My own book is a bit different but bears a resemblance to these other books and the influence of Said in at least in one way. My book is principally a study of the philosopher Tariq Ramadan, whom Ibn Warraq just mentioned, and of the reception that Ramadan has received in the Western press and among Western intellectuals. It’s a book about a Middle East topic; but fundamentally, it is a book about Western intellectual currents. Ramadan insists, quite correctly, that Islam is a Western religion. He, in any case, is a French-speaking Swiss, so I take him as a kind of French intellectual, which I think is fair to do. I try to read him in this way and take him seriously and understand what he’s saying in reaction.

Ramadan is one of the most interesting people I’ve ever encountered and one of the most interesting people on earth. It’s because he finds himself, as I interpret him, in a kind of Shakespearean situation: he is the son and grandson of very significant people, and he is loyal to his family and tradition. At the same time, he is at odds with his family tradition. If you listened to him at the Cooper Union the other day, where he was received by PEN, Ramadan explains himself as a kind of liberal. This is not his word because he uses a French vocabulary, but in the United States we would use the word “liberal,” as a Muslim or Islamic liberal—someone who wants to bring together traditional religion and the liberal values of modern civilization. If this were his position, I would be writing essays in his praise. There is nothing I’d like to do more than to write essays about people I admire; if you look through my books, they’re full of such essays.

I would gladly write dozens of such essays of praise of Tariq Ramadan if I thought that what he claims is his position is actually his position. But his actual position—and this is where Shakespeare ought to come in—is much more complicated because on the one hand, he does seem to believe the ideas that he presents; on the other hand, he definitely believes that he ought to be, and is, loyal to his father, Said Ramadan, and to his father’s father-in-law, Tariq Ramadan’s grandfather, Hassan al-Banna. Hassan al-Banna was the founder of the Muslim Brotherhood in 1928, an organization that, as I interpret it, reflected the political and ideological currents of the 1930s and 1940s, as it grew, so it managed to become a mass movement combining elements of Islam with inspirations that are fundamentally Fascist in origin—and, in some cases, Nazi in origin. Ramadan’s problem is to square these two things—his own professed liberal values and the values upheld by his father and his grandfather—and to try to explain why they all add up to a coherent whole. Of course, if you read closely enough, you find that he cannot do it. He’ll create one argument on the page and the second argument in the footnotes.

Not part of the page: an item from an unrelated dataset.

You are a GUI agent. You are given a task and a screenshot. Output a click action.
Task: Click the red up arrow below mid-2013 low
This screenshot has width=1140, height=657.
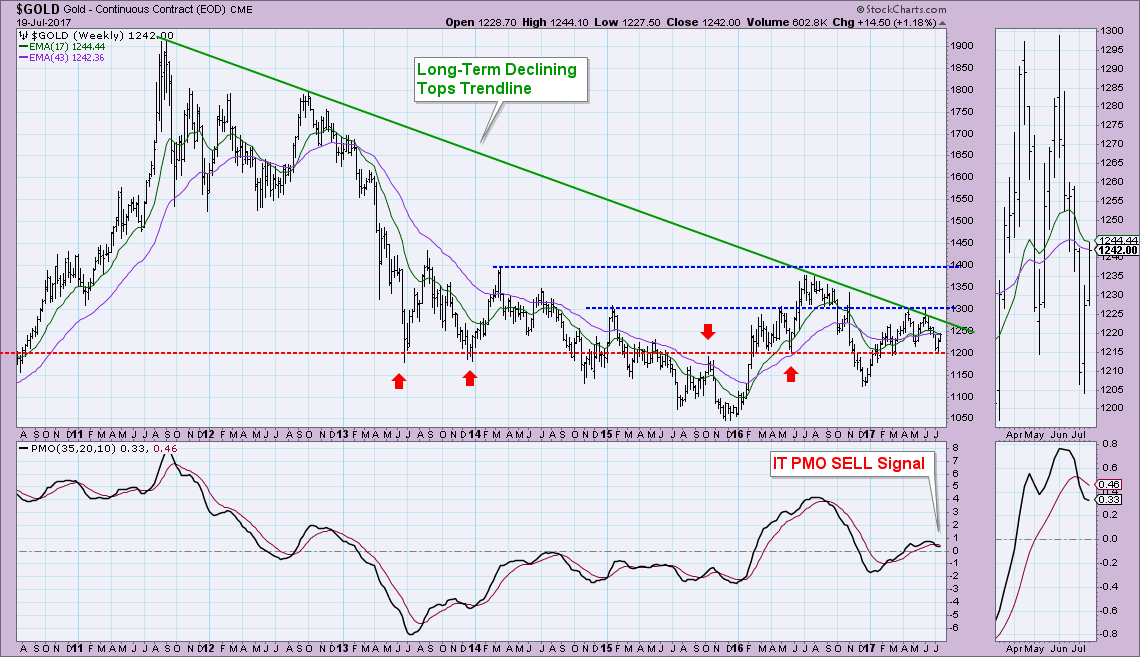pos(399,380)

I’m not one of those who believes that Ramadan is fundamentally a deceiver or someone who conceals what he really thinks. I’m his close reader. I think that he says what he really thinks. I’ve offered an interpretation in my own book. But I think that what he really thinks is utterly contradictory: he thinks A, but he also thinks B. He is an enemy of anti-Semitism, but he also wants to teach the world to revere Sheik Yusuf al-Qaradawi, who advocates the extermination of the Jews and praises Hitler. He is the enemy of terrorism, but, if you read his book on jihad, he explains why terrorist actions are unavoidable—and indeed, in some cases, religiously incumbent. You can examine each of his thoughts and discover that the thought for which he is most famous among his champions—the liberal side of his thoughts—is countered by its perfect opposite somewhere else on the page or in the footnotes or in some other passage of the same book. Usually, you don’t even have to go to another book to find the opposite thought.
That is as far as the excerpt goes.